Kato came in; even in that hour of horror they saw that she had merely dragged a quilt round her shoulders, and that her hair was down her back. In this guise her appearance was indescribably grotesque.
'Defeated, defeated,' she said in lost tones to Julian. She did not see that they had both involuntarily recoiled before her; she was beyond such considerations.
'Anastasia,' he said, taking her by the arm and shaking her slightly to recall her from her bemusement, 'here is something more urgent—thank God, you will be my ally—Eve must leave Aphros with me; tell her so, tell her so; she refuses.' He shook her more violently with the emphasis of his words.

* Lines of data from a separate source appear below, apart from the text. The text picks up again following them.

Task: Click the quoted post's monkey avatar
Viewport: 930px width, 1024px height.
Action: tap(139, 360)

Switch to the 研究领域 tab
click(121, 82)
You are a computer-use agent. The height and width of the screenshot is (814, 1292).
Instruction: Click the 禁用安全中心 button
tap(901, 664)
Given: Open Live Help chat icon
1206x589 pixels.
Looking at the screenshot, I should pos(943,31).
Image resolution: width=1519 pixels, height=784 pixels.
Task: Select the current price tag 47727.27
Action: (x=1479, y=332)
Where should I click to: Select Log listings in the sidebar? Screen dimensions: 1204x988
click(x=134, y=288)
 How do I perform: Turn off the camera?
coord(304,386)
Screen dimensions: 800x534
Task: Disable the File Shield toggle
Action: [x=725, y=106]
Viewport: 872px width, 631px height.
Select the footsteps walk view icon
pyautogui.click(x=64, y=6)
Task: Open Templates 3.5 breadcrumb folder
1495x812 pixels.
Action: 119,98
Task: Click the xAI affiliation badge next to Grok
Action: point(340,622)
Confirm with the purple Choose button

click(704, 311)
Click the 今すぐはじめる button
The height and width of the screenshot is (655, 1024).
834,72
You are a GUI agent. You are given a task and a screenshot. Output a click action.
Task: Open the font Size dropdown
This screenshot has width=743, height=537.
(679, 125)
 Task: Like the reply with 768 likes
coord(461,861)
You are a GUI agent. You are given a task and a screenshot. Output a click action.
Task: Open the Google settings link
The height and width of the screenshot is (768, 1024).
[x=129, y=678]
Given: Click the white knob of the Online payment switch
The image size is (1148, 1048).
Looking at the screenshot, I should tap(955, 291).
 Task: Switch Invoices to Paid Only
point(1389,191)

'If he wants you....' Kato said, looking at Eve, who had retreated into the shadows and stood there, half fainting, supporting herself against the back of a chair. 'If he wants you....' she repeated, in a stupid voice, but her mind was far away.
'You don't understand, Anastasia,' Eve answered; 'it was I that betrayed him.' Again she thought she must fall.
'She is lying!' cried Julian.
'No,' said Eve. She and Kato stared at one another, so preposterously different, yet with currents of truth rushing between them.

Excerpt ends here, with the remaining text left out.